Although the knowledge that 100% of cases in this high-demand group do RTP and at least to the same level is noteworthy, conclusions about RTP time are less clear-cut. Figure 5 highlights the abnormal distribution of RTP times, which can be affected by many factors unrelated to the LCL injury. In addition to the delaying factors previously discussed, RTP time can also be affected by breaks between seasons or international breaks. Players about to RTP toward the end of a competitive season often decide to wait until the next season, causing a delay in RTP of up to 8 weeks in elite soccer. Unlike other studies, RTP is based on the first match appearance rather than the return to training; therefore, a player may be fit to play but fail to be selected. Nevertheless, it is important to include these, as unexpected situations occur in real life that influence RTP time in a negative way.
Both a limitation and a strength is the restricted patient cohort of elite athletes only, meaning the results are not necessarily applicable to the general public. However, the heightened demands placed on athletes’ knees give a more robust assessment of treatments’ effectiveness, as the patients in this group test their knees far more than the general population does, and adverse outcomes would be more likely to be apparent and reported.
Conclusion
The current data suggest that nonoperative management of isolated LCL injuries is associated with high return to preinjury level of sport (100%), reasonable recovery times (median of 76 days [2.5 months]), and no significant residual varus laxity. There is a low correlation of MRI grade in isolated LCL injury with clinical examination findings.

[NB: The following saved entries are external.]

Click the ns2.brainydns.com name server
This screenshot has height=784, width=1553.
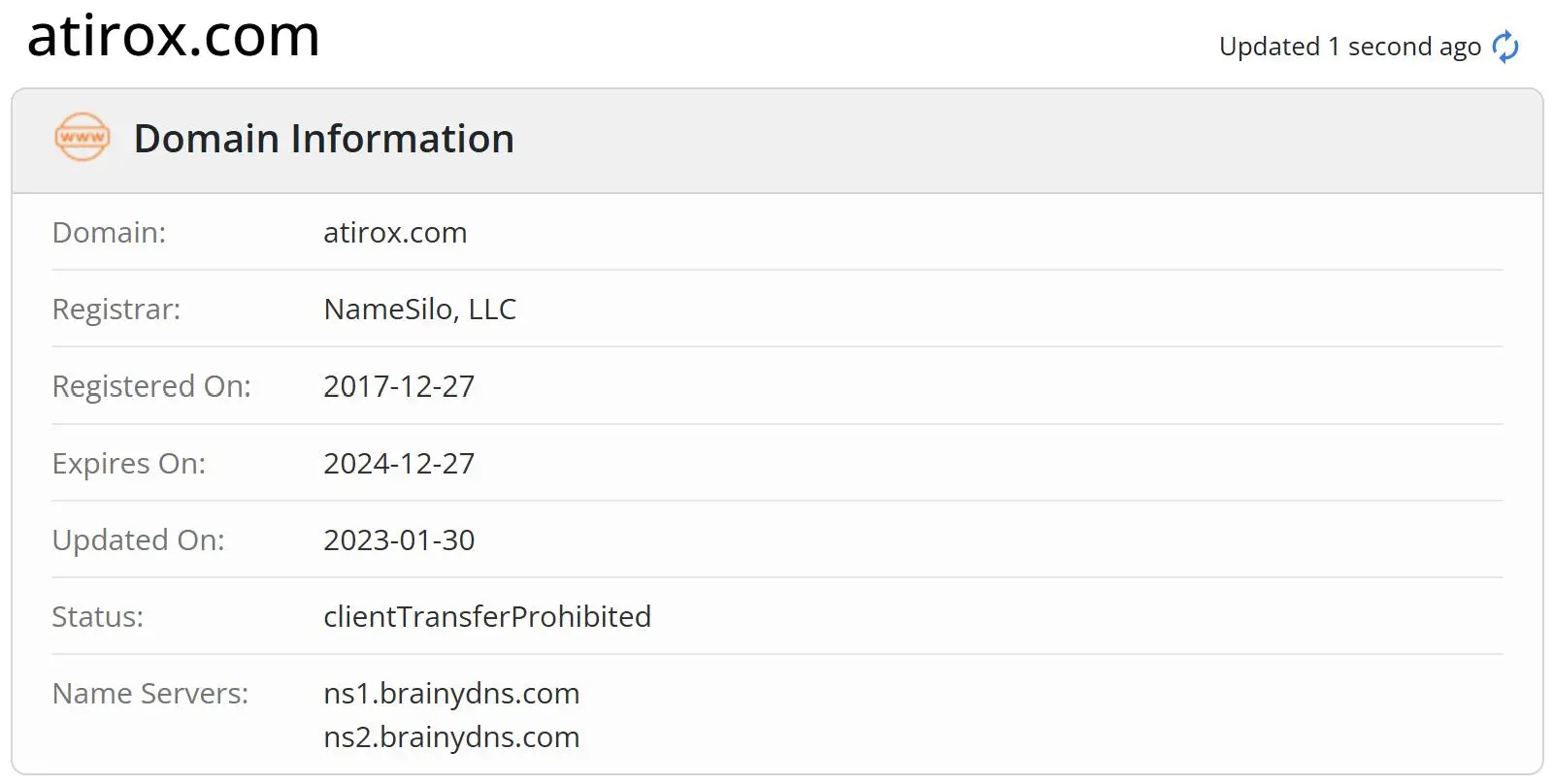point(451,737)
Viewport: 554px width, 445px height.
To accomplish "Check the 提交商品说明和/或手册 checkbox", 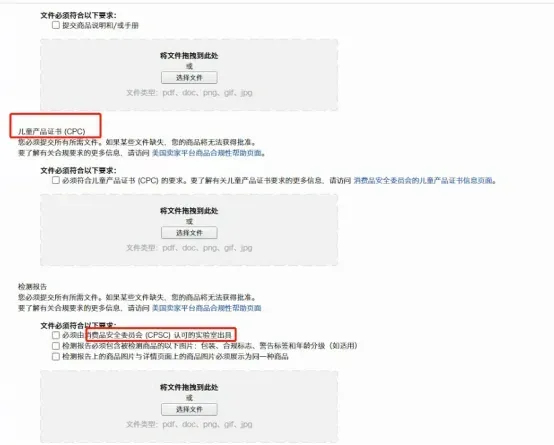I will pyautogui.click(x=55, y=25).
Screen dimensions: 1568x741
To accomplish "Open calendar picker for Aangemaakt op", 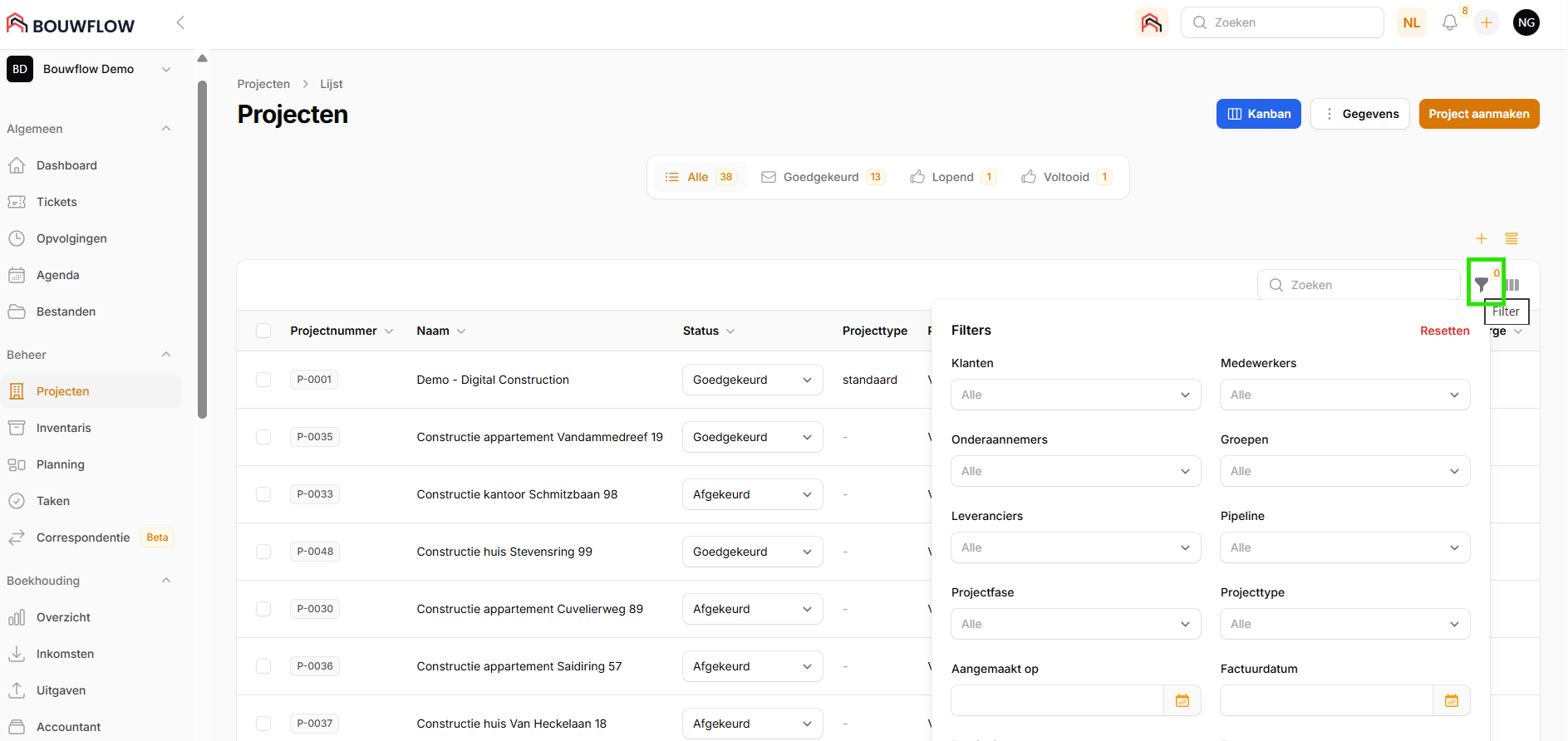I will [1182, 700].
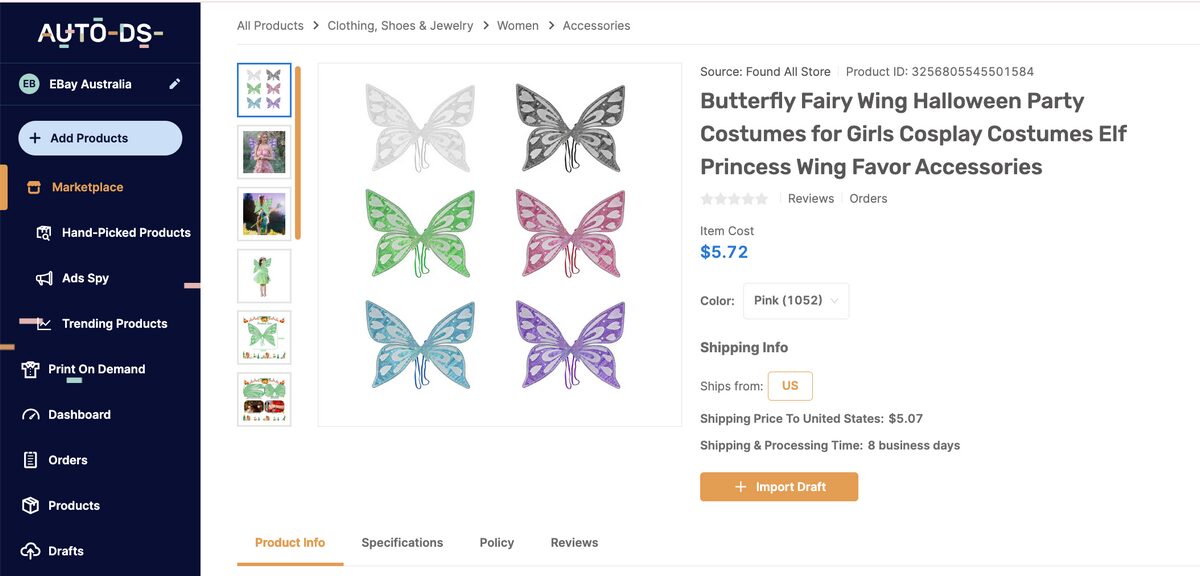The height and width of the screenshot is (576, 1200).
Task: Switch to the Reviews tab
Action: point(573,542)
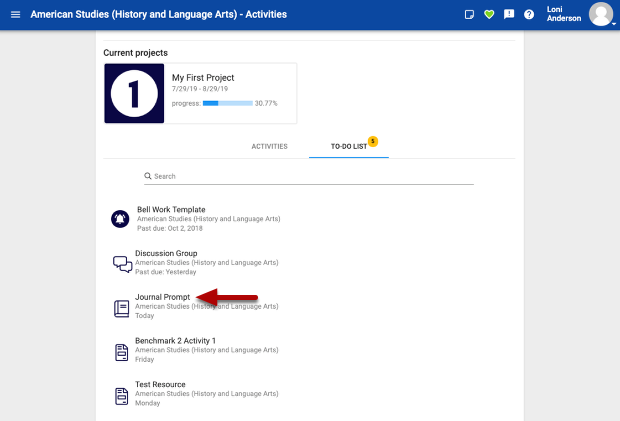Select the To-Do List tab
This screenshot has width=620, height=421.
pos(349,146)
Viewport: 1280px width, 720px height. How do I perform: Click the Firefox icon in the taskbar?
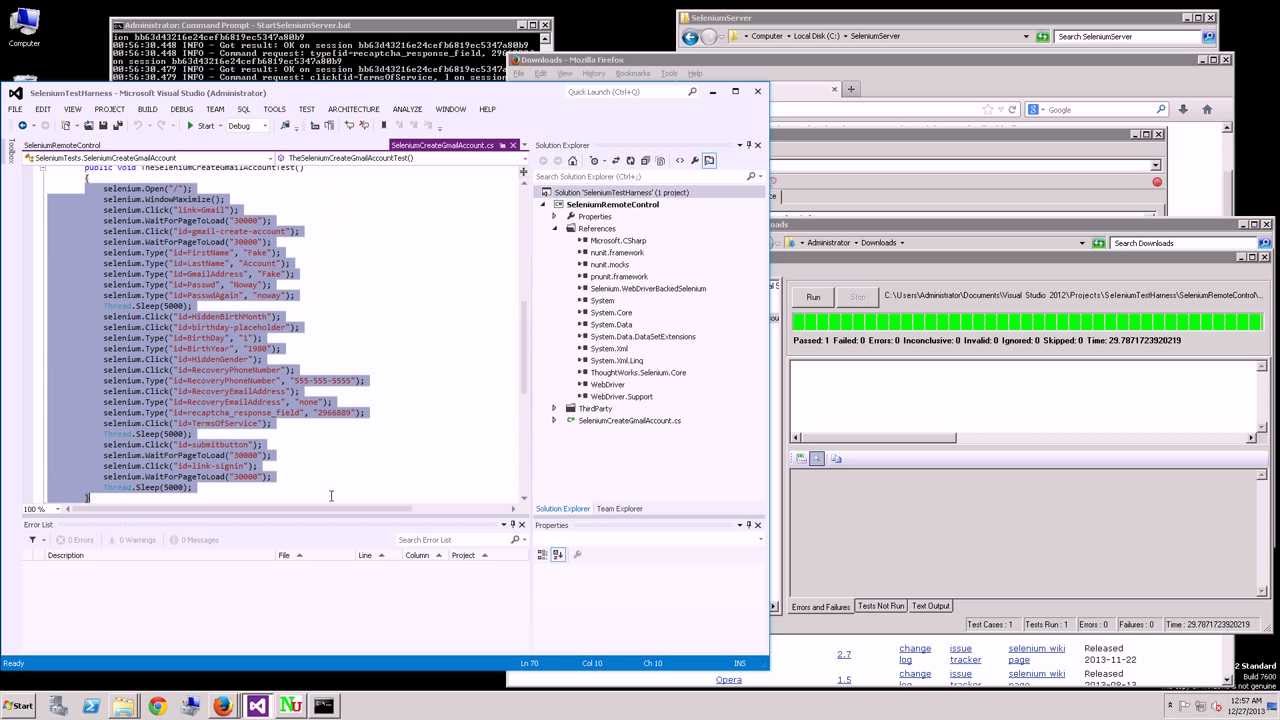pos(222,705)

The authors recommend these lesions be treated without surgery.
Footnotes
Final revision submitted August 8, 2025; accepted September 8, 2025.
One or more of the authors has declared the following potential conflict of interest or source of funding: A.W. holds shares or stock in Innovate Orthopaedics and DocComs, is an editorial board member of The American Journal of Sports Medine, has received research funding from Smith & Nephew, has received part-funding salary clinical fellow from Smith & Nephew, and has received lecture fees from Smith & Nephew. S.V.B. has received research funding and part-funding salary as clinical fellow from Smith & Nephew. AOSSM checks author disclosures against the Open Payments Database (OPD). AOSSM has not conducted an independent investigation on the OPD and disclaims any liability or responsibility relating thereto.
Ethical approval for this study was obtained from NHS Health Research Authority.